Normally, I would just toss something like this into the trash and not give it another thought.
I received random license solicitations like this all the time due to the popularity of my screen saver. Mostly, they came from owners of antiquated cartoons hoping that I would make new screen savers based on their old has-been characters and pay them a royalty — just like I was doing with the bunny.
Thanks, but No Thanks
I decided that since this nice lawyer, named Edward Treska, was kind enough to stroke my ego with a few compliments, I’d at least be courteous and call him back to decline his offer.
After all, it was a seriously-stupid patent.
Maybe I was in a good mood that day. Or maybe I just felt bad for this low-level guy who wasn’t even important enough to get his name at the top of his firm’s letterhead.
Edward was surprised I didn’t want a license. And I was surprised that he was surprised. After all, it was a seriously-stupid patent. I wasn’t going to be the sucker to take if off his hands.
But the real surprise came next. Edward told me that if I wouldn’t license this bullshit patent that he’d sue me for infringement and crush my tiny little company like a bug.
He made it real clear that they had hundreds of attorneys and an unlimited budget. He could pretty much guarantee an expensive and protracted litigation that would undoubtedly ruin me.
This Shit Just Got Real
This shit just got real serious, real fast. This guy was planning to strong-arm me into licensing his ridiculous patent. And worse, the law was on his side.
Once a patent has issued, it’s presumed valid by the courts. The legal burden is on the defendant, people like me, to prove that the United States Patent Office made a mistake — and that takes serious bank.
If I refused Edward’s offer, his job was to kill me. He was a trained assassin, armed with a yellow legal pad and a fancy law degree.

REQUIRED WORK:
[1] Repeat the patent story word for word, starting at "Normally, I would" and ending at "his firm’s letterhead.".
[2] Continue the patent story from its last sentence onward.

DATA EXCERPT:
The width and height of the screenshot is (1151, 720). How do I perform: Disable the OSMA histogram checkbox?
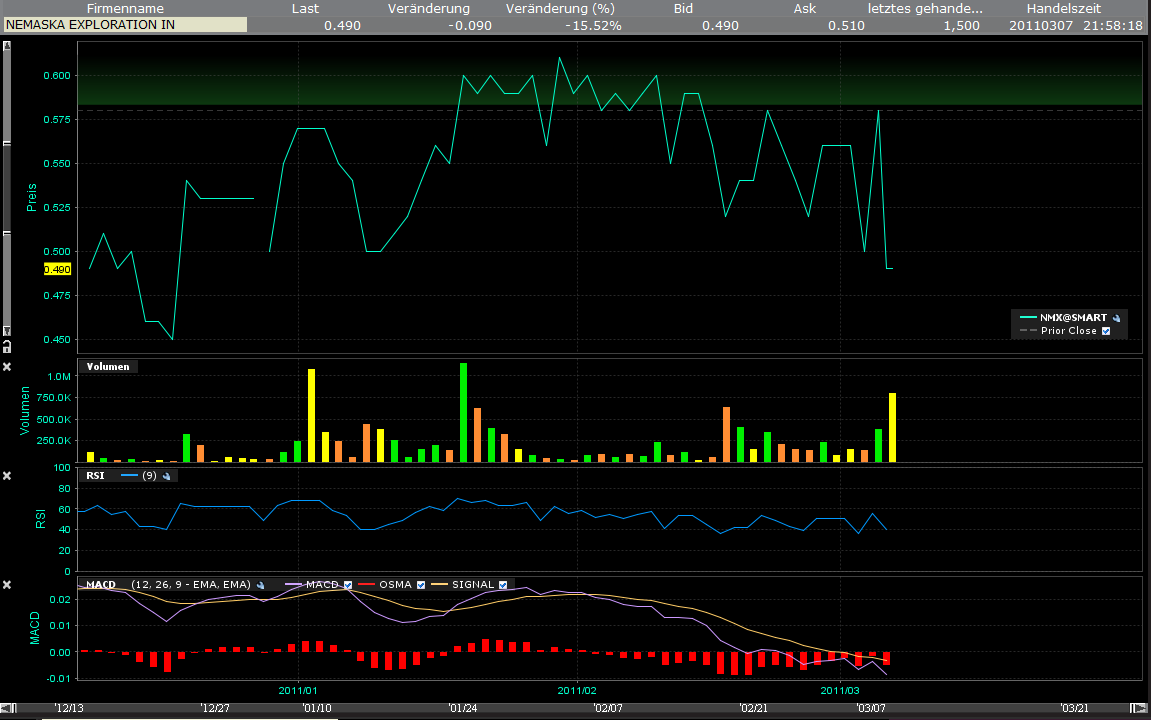coord(420,584)
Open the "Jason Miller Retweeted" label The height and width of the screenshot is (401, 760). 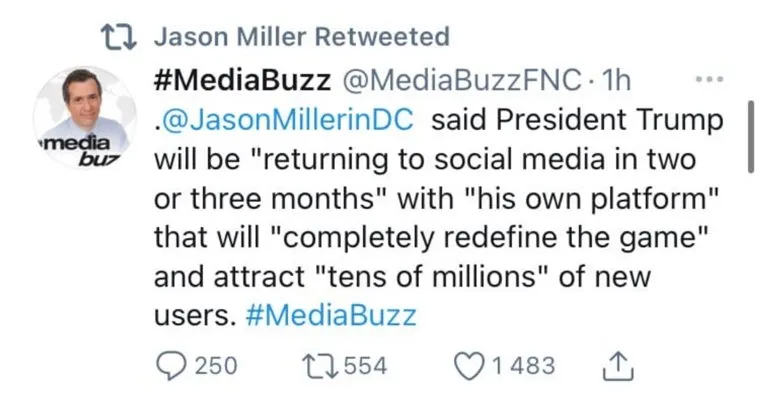click(302, 38)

RESPONSES:
[1]
Normally, I would just toss something like this into the trash and not give it another thought.
I received random license solicitations like this all the time due to the popularity of my screen saver. Mostly, they came from owners of antiquated cartoons hoping that I would make new screen savers based on their old has-been characters and pay them a royalty — just like I was doing with the bunny.
Thanks, but No Thanks
I decided that since this nice lawyer, named Edward Treska, was kind enough to stroke my ego with a few compliments, I’d at least be courteous and call him back to decline his offer.
After all, it was a seriously-stupid patent.
Maybe I was in a good mood that day. Or maybe I just felt bad for this low-level guy who wasn’t even important enough to get his name at the top of his firm’s letterhead.

[2]
In contrast, I was just a mortal developer; a small business owner with a warehouse full of adorable bunny software.
To ensure my ultimate demise if I didn’t play along, Edward said he’d soon be sending letters to all of my distributors. He wanted to scare them into dropping me by putting them on notice that if they continued to sell my products, they could easily find themselves on the hook for contributory patent infringement.
He knew that once he cut off my revenue, I’d have no choice but to sign his crazy license agreement. And he could do that because the rules of patent enforcement were stacked in his favor. It was all perfectly legal.
Yeah, I walked right into that like a total idiot.
I had absolutely no clue that kindly-worded letters like the one I had received from Edward were how loathsome patent trolls slither their way into your life.
Edward was a troll — a first-class opportunistic asshole troll.
I hung up the phone and reread Edward’s letter, and then scoured over every word of the patent. What was I missing? Why was he so confident?
What made this guy think he was holding all the cards? Or was he just talking smack to intimidate me?
Well, I’ll be the first admit — it was working!
As I looked more carefully over all the documents I eventually noticed this curious line at the end of the cover letter:
cc: Louis J. Knobbe
Why was Louis J. Knobbe being copied on this absurd extortion play? He was the managing partner; the top guy at a firm with literally hundreds of attorneys.
Surely, Louis didn’t need to be kept in the loop for low-life shakedowns like this. There was simply no way he would be routinely copied on all correspondence from hundreds of attorneys. That would be nuts.
My guy, Edward, barely got his name on the letterhead. A nobody. For all I knew, Louis didn’t even know the guy.
I’m not sure why, but something told me that innocuous cc was somehow important. It heightened my level of concern.
Again, what was I missing?
Is this Patent for Real?
I read the patent again. And again. Something wasn’t adding up. I was absolutely sure of it.
All I could think about was how was this even a patent in the first place?
Below is the main diagram that accompanied the scant single claim in the text. Yes, this is actually the guts of the patent.
Don’t feel bad if this picture doesn’t make sense to you. You just think it doesn’t make sense because it looks so simple.
Here’s a screen shot of the patent in actual use, for clarity.
Take any computer screen, yes, literally any screen, add your company name or logo (ORCO in the example), and boom — pay up, you just infringed this patent.
And look at the list of covered screen types (19) in the first diagram. Did you notice that last item is OTHER SCREENS; as if the rest of the list wasn’t comprehensive enough?
Isn’t this an insane patent?
Do you understand how far-reaching this patent seems to be?
Are you pissed off yet? You should be.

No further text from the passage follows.